_RECORDED INFORMATION_.
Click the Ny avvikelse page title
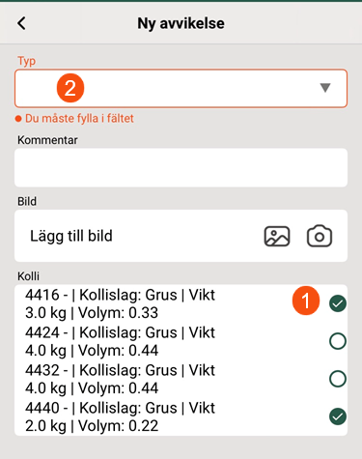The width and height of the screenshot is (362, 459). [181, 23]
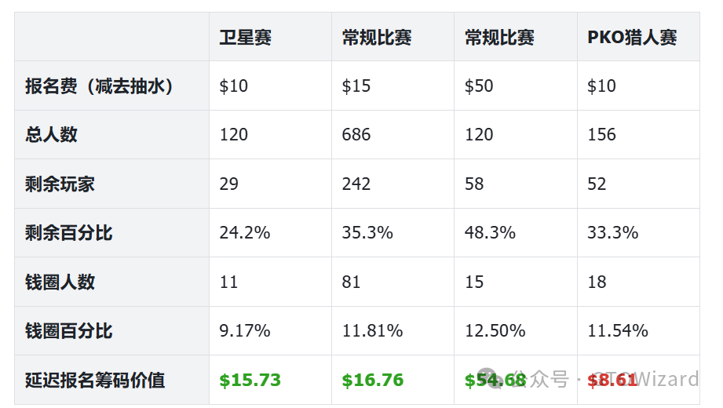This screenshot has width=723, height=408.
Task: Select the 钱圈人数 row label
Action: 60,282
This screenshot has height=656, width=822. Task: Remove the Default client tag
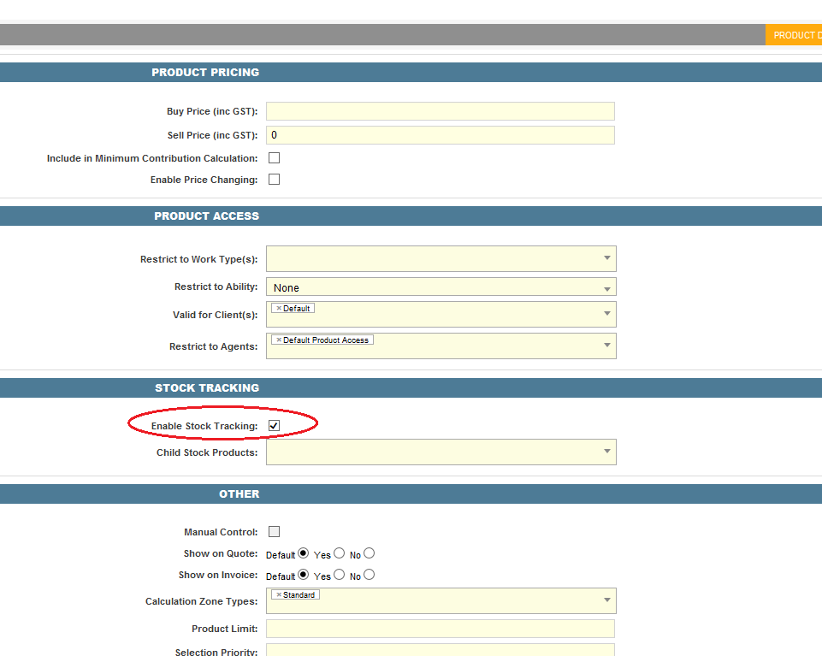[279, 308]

---

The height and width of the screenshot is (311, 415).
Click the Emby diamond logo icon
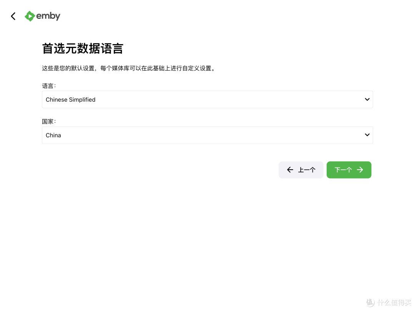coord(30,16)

_WHAT YOU WILL DO_.
Copy the listing from the line with "The height and" to the line with "coord(30,16)", replacing "diamond" with "circular" and keeping everything else the same. Omit the pictures.

_EXERCISE OUTPUT_.
The height and width of the screenshot is (311, 415).
Click the Emby circular logo icon
coord(30,16)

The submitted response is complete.